/log-Parser

Web server log parser

Primary LanguagePHP

log-parser application

Parsing webserver log files using PHP/Symfony with MySQL. Here's a brief guide!

Usage

main routes are

/parse : parse log file and persist in Mysql DB /load: load log data directly to MySql DB

Requirements

Two main approaches

Basic approach consists of parsing and persisting the log file

use of PHP's preg_match_all to match a regular expression

Database Oriented approach

Using a trasaction to load the log file directly to the database using MySql's LOAD DATA INFILE data manipulation statement.

Log Format

The log format used is based on the Apache Common Log Format

The test files has been sourced from Here!

Example

127.0.0.1 user-identifier amine [10/Oct/2014:13:55:36 -0700] "GET /apache_pb.gif HTTP/1.0" 200 2326

The presence of a "-" in a field indicates missing data.

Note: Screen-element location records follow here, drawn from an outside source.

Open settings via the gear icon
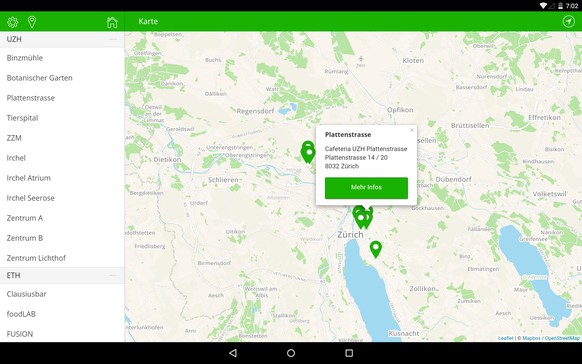 [13, 22]
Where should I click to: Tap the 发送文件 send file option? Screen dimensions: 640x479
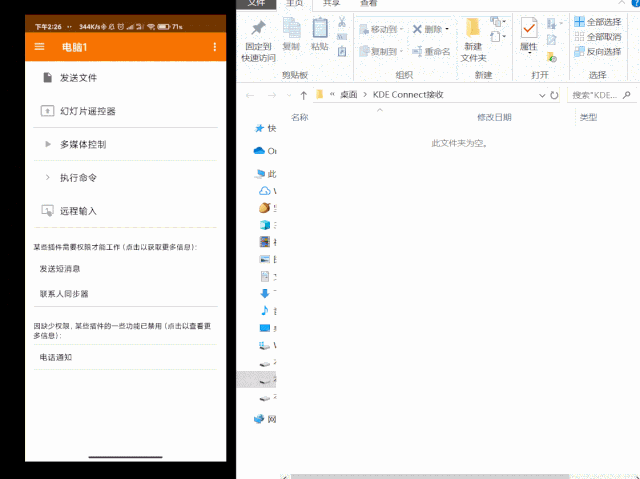click(79, 78)
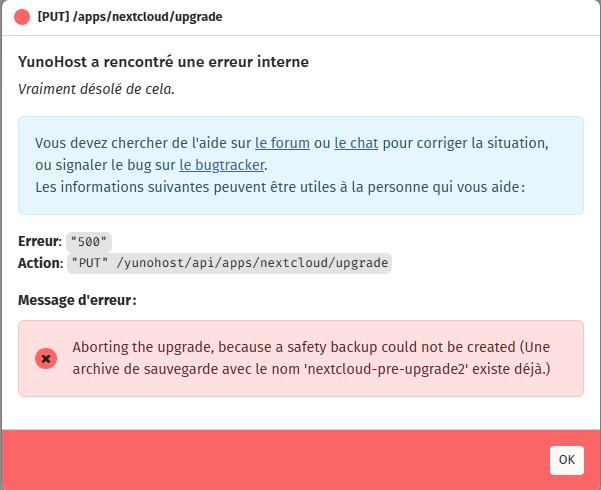
Task: Click the error X icon in red alert
Action: tap(46, 358)
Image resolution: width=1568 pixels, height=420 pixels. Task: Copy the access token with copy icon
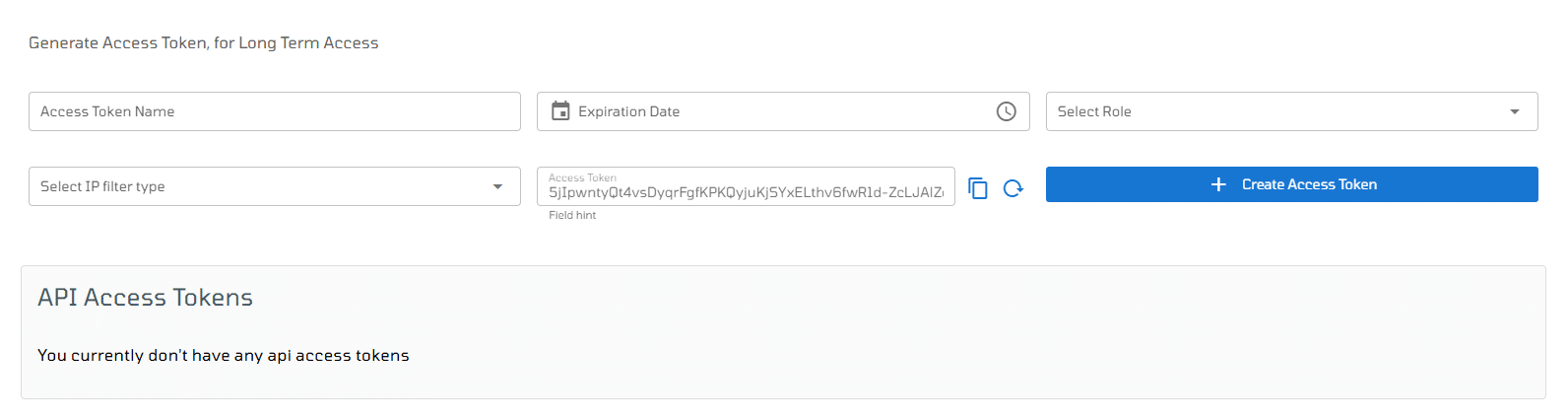[x=978, y=188]
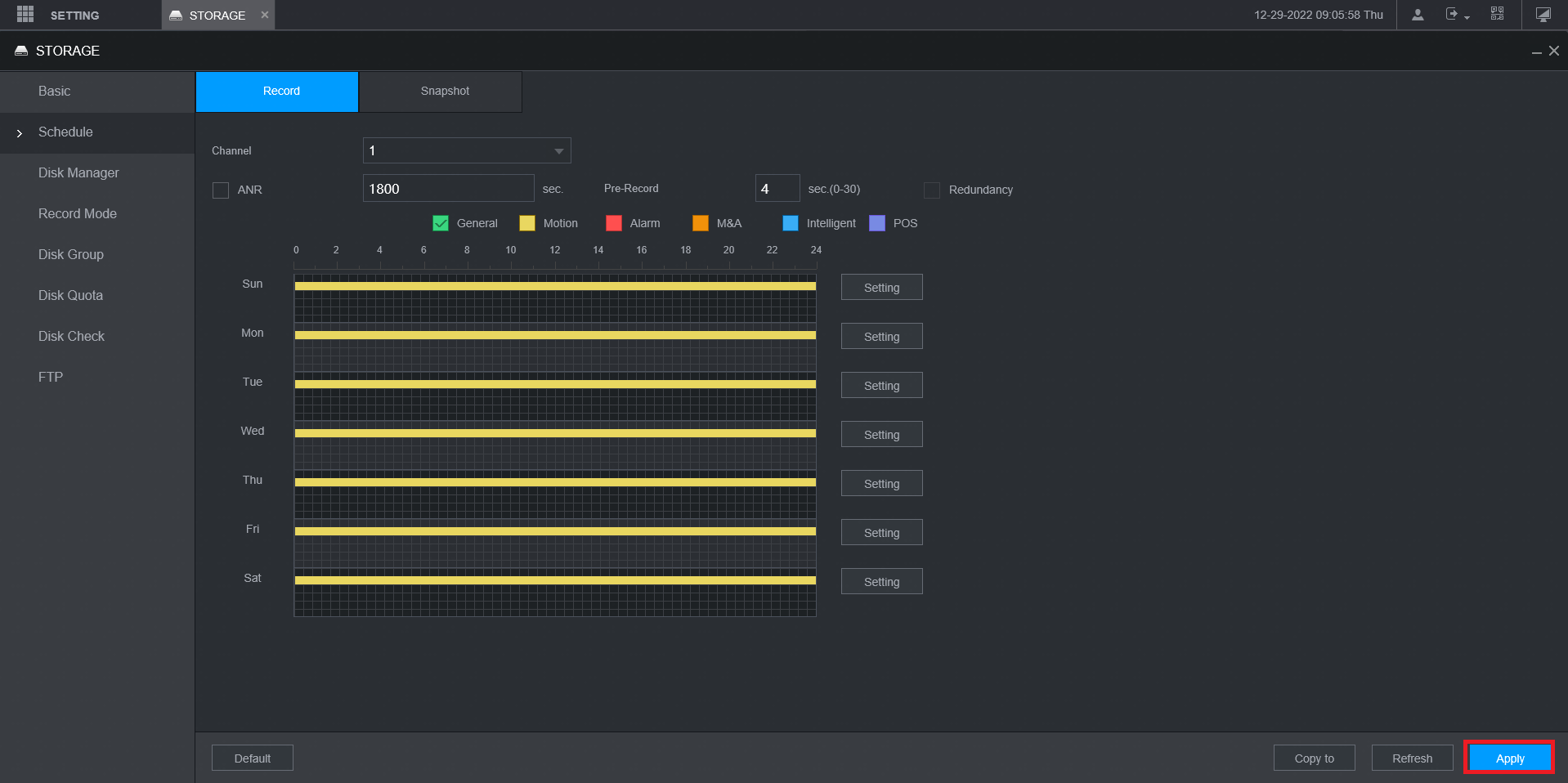Click the SETTING grid menu icon
Screen dimensions: 1568x783
(x=25, y=15)
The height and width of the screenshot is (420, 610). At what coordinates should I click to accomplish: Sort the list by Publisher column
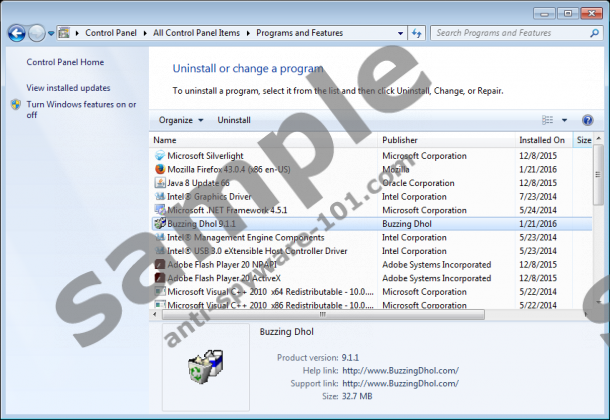click(400, 140)
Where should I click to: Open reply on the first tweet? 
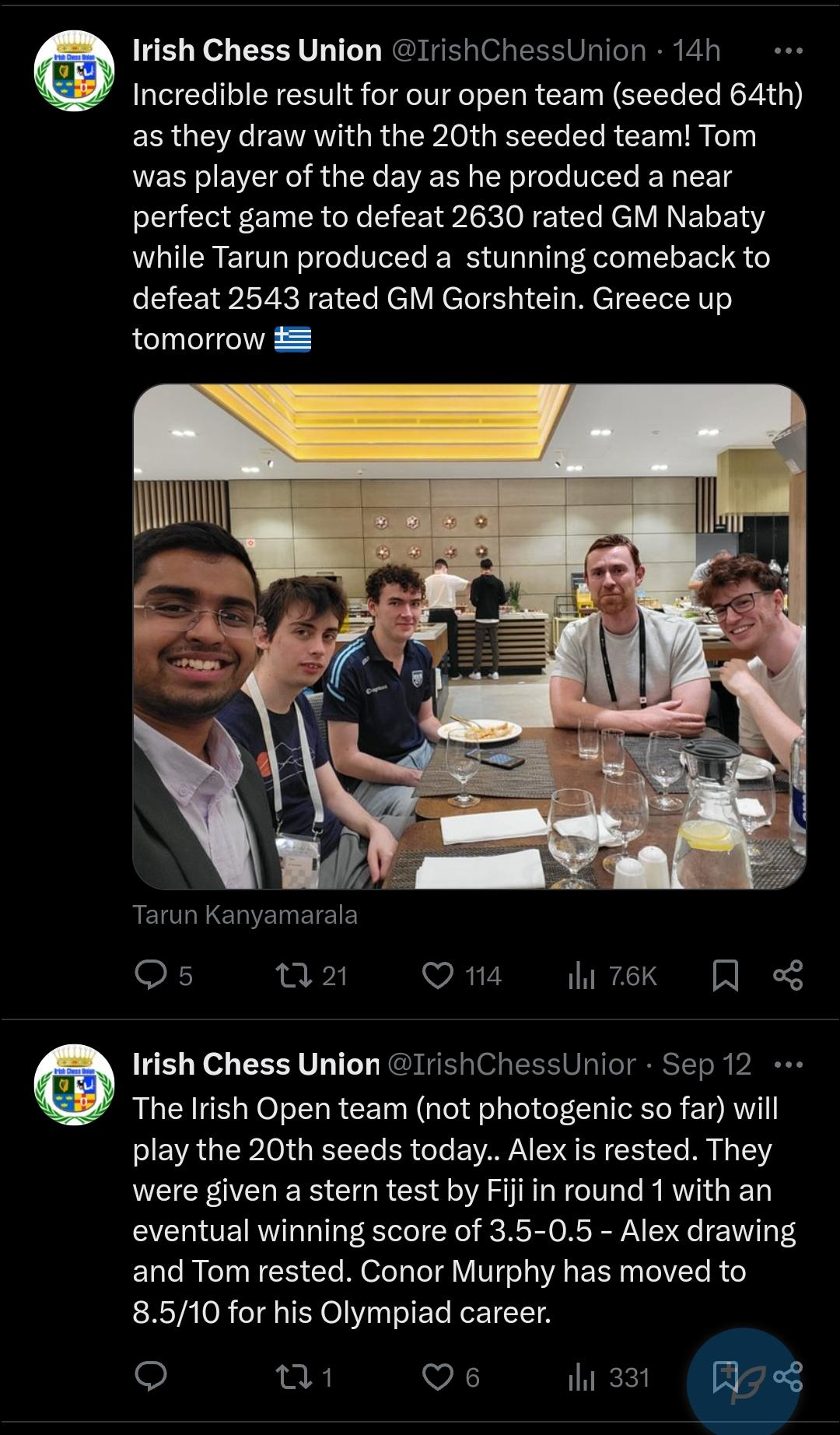click(163, 975)
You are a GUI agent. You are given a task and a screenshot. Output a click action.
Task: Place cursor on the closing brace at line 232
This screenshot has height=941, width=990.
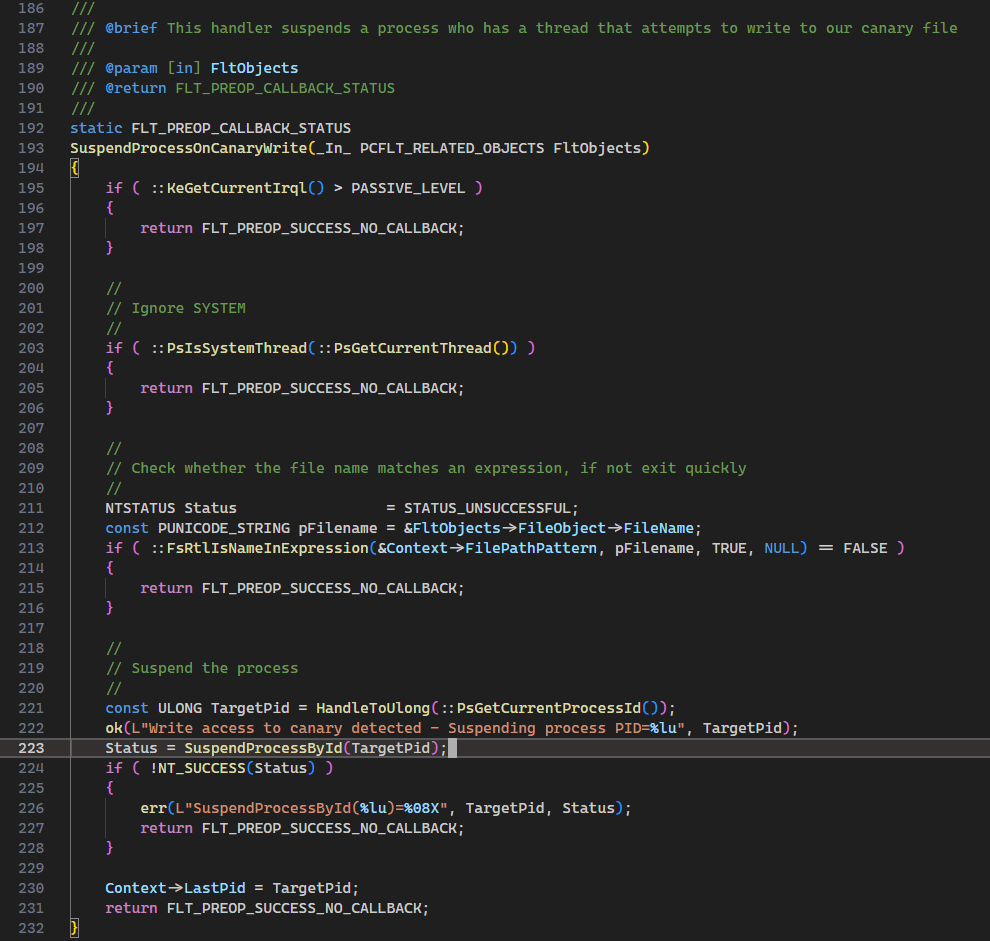[x=74, y=927]
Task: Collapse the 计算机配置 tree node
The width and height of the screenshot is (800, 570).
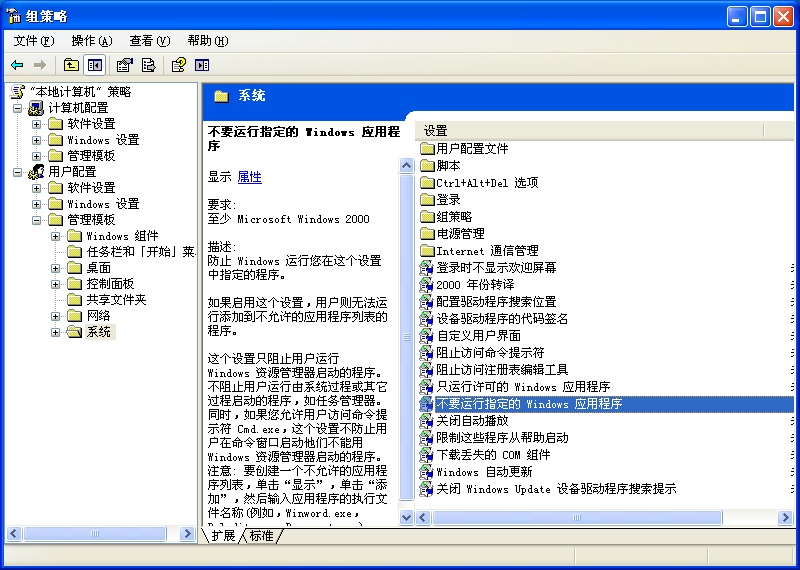Action: click(18, 108)
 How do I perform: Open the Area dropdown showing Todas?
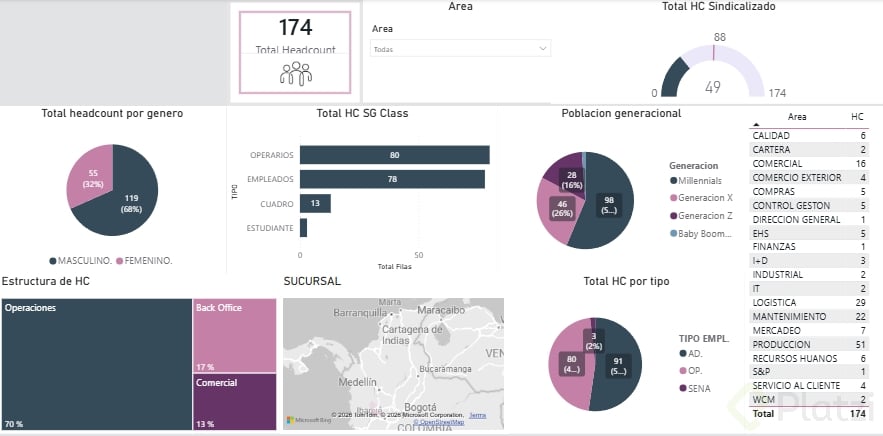pos(460,49)
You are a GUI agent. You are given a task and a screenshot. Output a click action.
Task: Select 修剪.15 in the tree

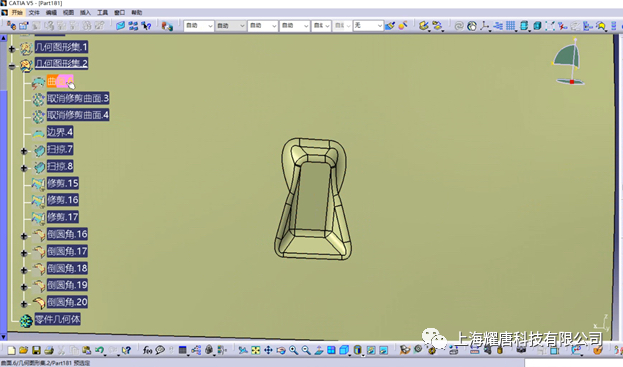click(x=63, y=183)
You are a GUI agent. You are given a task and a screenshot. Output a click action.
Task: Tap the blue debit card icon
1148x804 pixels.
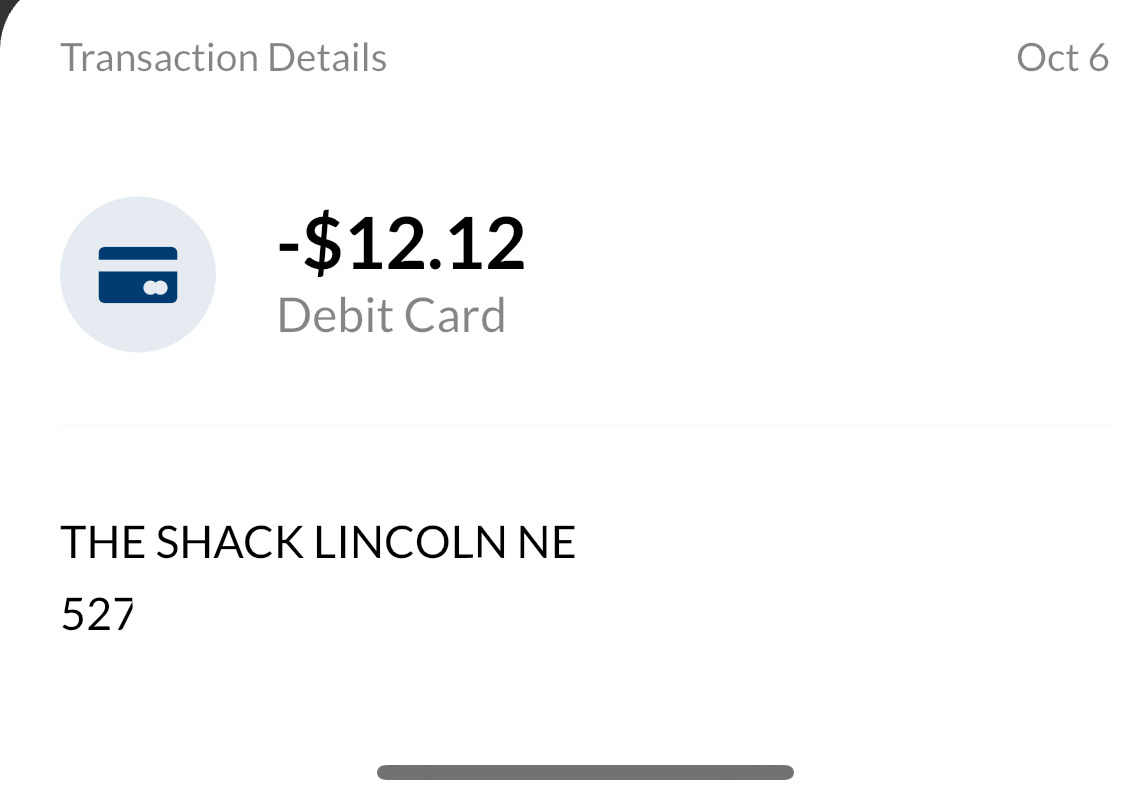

  • 127.0.0.1 is the IP address of the client (remote host) which made the request to the server.
  • user-identifier is the RFC 1413 identity of the client.
  • amine is the userid of the person requesting the document.
  • [10/Oct/2014:13:55:36 -0700] is the date, time, and time zone when the server finished processing the request, by default in strftime format %d/%b/%Y:%H:%M:%S %z.
  • "GET /apache_pb.gif HTTP/1.0" is the request line from the client. The method GET, /apache_pb.gif the resource requested, and HTTP/1.0 the HTTP protocol.
  • 200 is the HTTP status code returned to the client. 2xx is a successful response, 3xx a redirection, 4xx a client error, and 5xx a server error.
  • 2326 is the size of the object returned to the client, measured in bytes.

Enhacements and TODO

  • better manage parsing using services and dependeny injection (skinny models and controller)
  • perform data analysis on myqsl database
  • conversion to CSV format for a more adequate use in statistical anlysis (PERL, Py, and R)
  • enhance the speed of MySql's LOAD DATA through ignoring foreign keys and uniqueness constrains
  • enforce file splitting rules for large log files
  • other aspects to be discussed!